SeeStorm Phoneme Recognition and LipSync Technologies
SeeStorm Phoneme Recognition technology analyzes voice signal and identifies human speech phonemes in it. The reliability of recognition is up to 95% in automatic text-dependent and independent modes without associating of specific language of the input speech. Phoneme Recognition can run in real time or process pre-recorded voice messages.
Phoneme Recognition is based on the Artificial Neural Networks technology (ANN), which is used to classify the acoustic characteristics (coefficients obtained from analysis) in order to recognize phonemes. Phonemes are subdivided into several groups of the similar basic articulation type for the purpose of their visualization. In addition, energy variation is used to generate satisfactory co-articulation for the speech-based animation.
Phoneme visualization is based on Face Mimic Modeling technology that uses 3D Model frame sequences to display the lip motions corresponding to speech data, and accompanying mimics (movements of the head, eyes, and eyebrows). All facial motions are synchronized with fluctuation, timing and nuances of the voice.
Avatar can be also animated by text input, if some Text-To-Speech software is used to convert text into voice beforehand.

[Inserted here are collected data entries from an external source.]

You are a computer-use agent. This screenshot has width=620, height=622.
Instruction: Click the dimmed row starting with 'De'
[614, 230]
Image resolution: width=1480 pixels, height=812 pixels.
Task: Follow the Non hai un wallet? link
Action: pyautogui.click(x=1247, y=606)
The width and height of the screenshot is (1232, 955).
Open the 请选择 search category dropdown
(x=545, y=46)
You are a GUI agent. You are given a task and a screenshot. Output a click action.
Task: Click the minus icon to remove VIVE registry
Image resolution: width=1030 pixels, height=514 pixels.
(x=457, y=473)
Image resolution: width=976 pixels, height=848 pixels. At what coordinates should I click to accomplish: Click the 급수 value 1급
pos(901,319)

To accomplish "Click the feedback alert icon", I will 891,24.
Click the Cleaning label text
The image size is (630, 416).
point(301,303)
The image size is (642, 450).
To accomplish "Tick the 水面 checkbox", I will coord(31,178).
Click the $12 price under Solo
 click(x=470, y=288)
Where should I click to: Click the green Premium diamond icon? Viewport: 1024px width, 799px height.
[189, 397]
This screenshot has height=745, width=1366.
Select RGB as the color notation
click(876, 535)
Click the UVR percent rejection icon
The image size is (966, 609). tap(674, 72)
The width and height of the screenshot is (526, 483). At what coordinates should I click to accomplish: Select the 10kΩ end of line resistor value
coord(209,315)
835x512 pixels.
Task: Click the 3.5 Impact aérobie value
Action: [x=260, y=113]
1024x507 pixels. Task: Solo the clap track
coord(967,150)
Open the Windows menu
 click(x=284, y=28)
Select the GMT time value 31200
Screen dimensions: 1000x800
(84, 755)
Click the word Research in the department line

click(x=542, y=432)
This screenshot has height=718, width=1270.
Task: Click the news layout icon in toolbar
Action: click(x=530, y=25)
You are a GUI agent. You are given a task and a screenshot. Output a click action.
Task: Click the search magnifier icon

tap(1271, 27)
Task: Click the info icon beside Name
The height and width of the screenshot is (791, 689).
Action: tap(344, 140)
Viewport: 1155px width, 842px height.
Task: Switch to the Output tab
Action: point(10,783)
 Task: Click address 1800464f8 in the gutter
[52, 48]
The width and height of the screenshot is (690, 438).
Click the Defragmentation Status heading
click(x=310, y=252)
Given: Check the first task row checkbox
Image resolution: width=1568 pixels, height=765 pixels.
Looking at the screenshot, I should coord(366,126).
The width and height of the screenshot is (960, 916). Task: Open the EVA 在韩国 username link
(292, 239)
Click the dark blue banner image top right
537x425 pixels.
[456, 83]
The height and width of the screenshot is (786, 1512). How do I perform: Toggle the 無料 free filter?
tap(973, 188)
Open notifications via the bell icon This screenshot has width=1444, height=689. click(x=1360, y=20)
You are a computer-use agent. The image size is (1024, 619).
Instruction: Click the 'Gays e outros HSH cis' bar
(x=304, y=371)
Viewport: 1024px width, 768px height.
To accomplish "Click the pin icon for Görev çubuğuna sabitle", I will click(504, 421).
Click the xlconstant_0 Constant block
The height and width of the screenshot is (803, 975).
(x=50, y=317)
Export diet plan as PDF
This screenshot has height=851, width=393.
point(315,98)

Smile signs ('emoticons') in text are recognized as emotions, and avatars express them.
SeeStorm Lips Synchronization (LipSync) technology is based on Phoneme Recognition combined with phoneme visualization. LipSync speech-to-motion engine provides real-time automatic animation of 3D avatars by human speech: avatars' lips move in sync with the speech, and other mimics accompany the lips. So avatars behave naturally and impressively visualize voice communication.
|